→ **Goal of the exercise**:
Find the line with "Where should I click to: Open table" in the records below. Copy it and every line after it, up to and including the line with "You are a computer-use agent. This".

-.-.-

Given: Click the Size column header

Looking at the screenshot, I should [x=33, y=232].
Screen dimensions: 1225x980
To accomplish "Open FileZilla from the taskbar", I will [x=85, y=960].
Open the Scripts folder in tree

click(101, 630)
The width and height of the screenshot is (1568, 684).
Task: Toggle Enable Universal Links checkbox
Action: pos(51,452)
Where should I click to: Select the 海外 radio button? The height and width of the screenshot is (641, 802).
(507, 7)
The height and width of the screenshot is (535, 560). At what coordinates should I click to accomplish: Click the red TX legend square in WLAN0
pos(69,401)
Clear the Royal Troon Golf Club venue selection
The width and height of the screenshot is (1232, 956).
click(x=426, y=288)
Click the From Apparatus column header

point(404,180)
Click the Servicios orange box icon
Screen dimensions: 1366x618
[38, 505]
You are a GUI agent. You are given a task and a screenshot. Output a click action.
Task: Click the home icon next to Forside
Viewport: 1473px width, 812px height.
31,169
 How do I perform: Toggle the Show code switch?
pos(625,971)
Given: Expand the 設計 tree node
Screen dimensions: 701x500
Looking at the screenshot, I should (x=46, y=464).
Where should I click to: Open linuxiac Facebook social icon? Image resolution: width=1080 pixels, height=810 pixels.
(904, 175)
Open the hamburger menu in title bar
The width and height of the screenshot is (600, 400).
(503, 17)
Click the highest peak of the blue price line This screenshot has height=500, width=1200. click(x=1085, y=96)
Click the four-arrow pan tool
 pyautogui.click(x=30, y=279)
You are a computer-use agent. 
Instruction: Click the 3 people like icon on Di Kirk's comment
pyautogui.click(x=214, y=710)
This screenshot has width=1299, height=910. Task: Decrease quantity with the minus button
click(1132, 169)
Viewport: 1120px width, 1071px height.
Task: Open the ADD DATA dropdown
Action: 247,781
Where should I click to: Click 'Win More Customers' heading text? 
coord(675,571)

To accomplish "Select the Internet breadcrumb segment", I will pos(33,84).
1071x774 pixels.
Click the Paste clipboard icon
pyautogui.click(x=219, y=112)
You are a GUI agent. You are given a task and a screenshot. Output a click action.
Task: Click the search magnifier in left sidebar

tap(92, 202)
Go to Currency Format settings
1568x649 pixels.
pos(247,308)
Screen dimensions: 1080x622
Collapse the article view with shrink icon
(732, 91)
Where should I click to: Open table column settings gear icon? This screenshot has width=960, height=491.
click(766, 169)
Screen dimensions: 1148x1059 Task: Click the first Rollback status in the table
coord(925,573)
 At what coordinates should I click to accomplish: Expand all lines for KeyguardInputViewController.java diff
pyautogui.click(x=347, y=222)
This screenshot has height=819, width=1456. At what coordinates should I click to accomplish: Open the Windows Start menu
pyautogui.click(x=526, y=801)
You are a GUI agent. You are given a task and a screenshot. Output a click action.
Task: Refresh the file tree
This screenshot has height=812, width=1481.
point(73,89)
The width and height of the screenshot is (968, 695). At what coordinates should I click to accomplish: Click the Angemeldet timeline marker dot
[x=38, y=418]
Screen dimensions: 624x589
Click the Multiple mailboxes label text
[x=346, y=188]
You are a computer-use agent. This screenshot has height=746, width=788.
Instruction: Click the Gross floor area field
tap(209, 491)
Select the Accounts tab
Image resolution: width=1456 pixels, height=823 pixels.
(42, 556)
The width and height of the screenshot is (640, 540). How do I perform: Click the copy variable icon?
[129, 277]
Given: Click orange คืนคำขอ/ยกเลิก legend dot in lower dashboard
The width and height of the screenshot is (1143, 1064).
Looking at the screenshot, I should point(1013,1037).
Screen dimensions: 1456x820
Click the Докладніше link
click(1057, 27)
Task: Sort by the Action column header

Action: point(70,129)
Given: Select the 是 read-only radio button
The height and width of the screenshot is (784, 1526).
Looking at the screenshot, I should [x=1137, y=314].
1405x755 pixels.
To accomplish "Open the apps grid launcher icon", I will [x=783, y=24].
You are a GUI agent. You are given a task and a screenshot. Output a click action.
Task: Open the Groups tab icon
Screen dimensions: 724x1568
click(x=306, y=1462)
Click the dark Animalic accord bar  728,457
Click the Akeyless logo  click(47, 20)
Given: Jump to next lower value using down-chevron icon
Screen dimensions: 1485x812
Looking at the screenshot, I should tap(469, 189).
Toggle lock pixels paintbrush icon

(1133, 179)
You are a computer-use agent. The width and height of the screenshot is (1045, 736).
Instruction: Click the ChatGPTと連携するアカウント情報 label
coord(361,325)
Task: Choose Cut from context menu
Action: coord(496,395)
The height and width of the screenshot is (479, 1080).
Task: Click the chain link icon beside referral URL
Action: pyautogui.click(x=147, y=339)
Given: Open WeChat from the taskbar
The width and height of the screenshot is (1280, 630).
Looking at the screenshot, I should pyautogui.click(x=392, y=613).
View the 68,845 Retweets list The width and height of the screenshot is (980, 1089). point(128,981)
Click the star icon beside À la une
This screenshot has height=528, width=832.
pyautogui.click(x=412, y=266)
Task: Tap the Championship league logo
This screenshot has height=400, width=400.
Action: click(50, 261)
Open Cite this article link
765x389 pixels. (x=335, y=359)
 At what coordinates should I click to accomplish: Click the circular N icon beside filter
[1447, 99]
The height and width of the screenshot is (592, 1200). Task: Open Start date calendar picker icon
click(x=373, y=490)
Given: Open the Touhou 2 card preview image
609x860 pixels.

-.-.-

→ **Your solution**:
Where should I click to: Open table column settings gear icon? This screenshot has width=960, height=491.
click(766, 169)
Screen dimensions: 1148x1059 Task: Click the first Rollback status in the table
coord(925,573)
 At what coordinates should I click to accomplish: Expand all lines for KeyguardInputViewController.java diff
pyautogui.click(x=347, y=222)
This screenshot has height=819, width=1456. At what coordinates should I click to accomplish: Open the Windows Start menu
pyautogui.click(x=526, y=801)
You are a GUI agent. You are given a task and a screenshot. Output a click action.
Task: Refresh the file tree
This screenshot has height=812, width=1481.
point(73,89)
The width and height of the screenshot is (968, 695). At what coordinates should I click to accomplish: Click the Angemeldet timeline marker dot
[x=38, y=418]
Screen dimensions: 624x589
Click the Multiple mailboxes label text
[x=346, y=188]
You are a computer-use agent. This screenshot has height=746, width=788.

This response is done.